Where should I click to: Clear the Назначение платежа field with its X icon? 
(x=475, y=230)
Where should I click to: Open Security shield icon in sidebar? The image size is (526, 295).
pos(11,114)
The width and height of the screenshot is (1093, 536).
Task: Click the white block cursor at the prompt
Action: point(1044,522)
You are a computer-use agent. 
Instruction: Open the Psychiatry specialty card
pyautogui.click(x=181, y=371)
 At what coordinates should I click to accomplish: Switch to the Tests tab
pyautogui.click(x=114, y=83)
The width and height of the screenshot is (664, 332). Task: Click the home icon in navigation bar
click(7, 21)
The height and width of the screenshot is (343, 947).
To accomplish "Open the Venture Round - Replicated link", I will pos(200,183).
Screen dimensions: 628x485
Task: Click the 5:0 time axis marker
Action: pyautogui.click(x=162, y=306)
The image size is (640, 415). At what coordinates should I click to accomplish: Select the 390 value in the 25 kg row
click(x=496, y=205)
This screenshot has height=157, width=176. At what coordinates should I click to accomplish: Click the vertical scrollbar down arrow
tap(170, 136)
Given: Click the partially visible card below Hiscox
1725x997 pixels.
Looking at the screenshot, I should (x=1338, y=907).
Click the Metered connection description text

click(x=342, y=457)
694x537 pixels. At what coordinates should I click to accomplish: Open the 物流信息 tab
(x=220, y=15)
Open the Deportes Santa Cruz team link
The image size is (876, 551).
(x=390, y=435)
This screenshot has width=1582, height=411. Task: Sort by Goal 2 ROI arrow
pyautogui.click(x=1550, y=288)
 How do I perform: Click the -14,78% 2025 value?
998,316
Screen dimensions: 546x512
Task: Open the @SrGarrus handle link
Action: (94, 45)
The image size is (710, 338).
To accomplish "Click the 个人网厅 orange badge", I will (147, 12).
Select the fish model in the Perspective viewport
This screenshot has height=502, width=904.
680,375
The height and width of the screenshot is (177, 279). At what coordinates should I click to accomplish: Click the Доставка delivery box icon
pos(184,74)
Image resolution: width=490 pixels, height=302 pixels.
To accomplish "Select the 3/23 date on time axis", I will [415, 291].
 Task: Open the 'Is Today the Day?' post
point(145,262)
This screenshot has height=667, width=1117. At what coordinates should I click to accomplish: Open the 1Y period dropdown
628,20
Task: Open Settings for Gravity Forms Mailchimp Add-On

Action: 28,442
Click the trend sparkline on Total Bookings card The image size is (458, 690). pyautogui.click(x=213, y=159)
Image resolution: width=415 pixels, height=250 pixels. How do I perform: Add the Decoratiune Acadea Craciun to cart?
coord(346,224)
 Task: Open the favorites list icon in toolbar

Activity:
Above are some lines. Repeat exactly, and only, those from the line that has "How do I perform: Click" through the line that has "Image resolution: width=490".

Written answer:
 How do I perform: Click the -14,78% 2025 value?
998,316
Screen dimensions: 546x512
Task: Open the @SrGarrus handle link
Action: (94, 45)
The image size is (710, 338).
To accomplish "Click the 个人网厅 orange badge", I will (147, 12).
Select the fish model in the Perspective viewport
This screenshot has height=502, width=904.
680,375
The height and width of the screenshot is (177, 279). At what coordinates should I click to accomplish: Click the Доставка delivery box icon
pos(184,74)
Image resolution: width=490 pixels, height=302 pixels.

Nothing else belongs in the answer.